Blanquez insists pipelines are considerably safer than shipping oil using trains or trucks and said less dramatic breaks in the infrastructure are more likely than what makes the news.

“The most common claims are a pipeline rupture, or a pipeline that has been buried for years and has been corroding, it’s leaking…seepage and migration from a poor pipe or just age,” Blanquez said.

“It is an exhausting process because the EPA is going to get involved and tell you to what extent and how far you have to go to remediate the issue. You have to excavate or unearth the pipe, you have to replace the skin of it, scrape the dirt.”

Sometimes the excavations go as deep as 20 or 30 feet, Blanquez said, before restoring it.

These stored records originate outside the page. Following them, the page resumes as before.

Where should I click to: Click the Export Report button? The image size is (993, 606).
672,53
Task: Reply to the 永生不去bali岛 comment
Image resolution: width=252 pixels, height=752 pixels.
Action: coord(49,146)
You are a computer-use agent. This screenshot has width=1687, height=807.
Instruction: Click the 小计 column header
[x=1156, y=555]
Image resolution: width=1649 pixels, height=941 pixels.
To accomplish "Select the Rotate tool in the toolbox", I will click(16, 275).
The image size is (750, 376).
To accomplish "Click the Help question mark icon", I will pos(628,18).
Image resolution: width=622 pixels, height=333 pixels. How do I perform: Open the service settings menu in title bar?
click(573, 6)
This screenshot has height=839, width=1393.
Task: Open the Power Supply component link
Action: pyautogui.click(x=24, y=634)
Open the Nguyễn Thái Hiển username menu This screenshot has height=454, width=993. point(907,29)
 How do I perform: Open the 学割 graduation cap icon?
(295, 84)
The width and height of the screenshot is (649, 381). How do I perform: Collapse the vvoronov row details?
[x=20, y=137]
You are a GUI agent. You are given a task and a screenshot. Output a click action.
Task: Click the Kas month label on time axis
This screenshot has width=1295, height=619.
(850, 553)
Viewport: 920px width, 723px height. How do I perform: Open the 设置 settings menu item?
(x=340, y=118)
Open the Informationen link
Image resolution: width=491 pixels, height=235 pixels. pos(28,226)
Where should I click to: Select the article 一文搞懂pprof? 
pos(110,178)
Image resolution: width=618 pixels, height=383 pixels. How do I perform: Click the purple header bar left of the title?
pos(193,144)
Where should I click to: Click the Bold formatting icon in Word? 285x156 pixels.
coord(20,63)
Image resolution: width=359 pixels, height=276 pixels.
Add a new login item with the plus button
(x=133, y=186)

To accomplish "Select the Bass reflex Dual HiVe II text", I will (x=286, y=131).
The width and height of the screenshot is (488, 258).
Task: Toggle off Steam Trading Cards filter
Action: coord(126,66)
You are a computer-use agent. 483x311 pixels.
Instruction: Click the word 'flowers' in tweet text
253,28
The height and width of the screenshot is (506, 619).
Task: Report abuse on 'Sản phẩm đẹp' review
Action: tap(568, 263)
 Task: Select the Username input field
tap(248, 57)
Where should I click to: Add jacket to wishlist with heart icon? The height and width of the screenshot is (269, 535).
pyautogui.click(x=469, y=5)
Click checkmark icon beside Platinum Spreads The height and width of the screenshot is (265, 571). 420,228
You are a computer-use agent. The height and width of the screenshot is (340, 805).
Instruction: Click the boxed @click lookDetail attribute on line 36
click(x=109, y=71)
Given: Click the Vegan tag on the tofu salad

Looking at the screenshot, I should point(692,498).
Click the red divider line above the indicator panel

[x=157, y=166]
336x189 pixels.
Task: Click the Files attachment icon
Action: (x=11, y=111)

Plus there’s a period of runoff where the EPA requires soils sampling, water sampling and checking in on reservoirs.

On the overall market side, oil prices have been low for some time, though Blanquez is “cautiously optimistic” about a rebound.

“As far as the demand for insurance, it (the price) has been problematic because we’ve seen more cancellations for non-payments of premiums, we’ve had to do rewrites of the accounts that have cancelled,” Blanquez said.

“They’ve had to shut their doors and not open up until they actually get work, so there could be lapses in coverage before they actually get a job.”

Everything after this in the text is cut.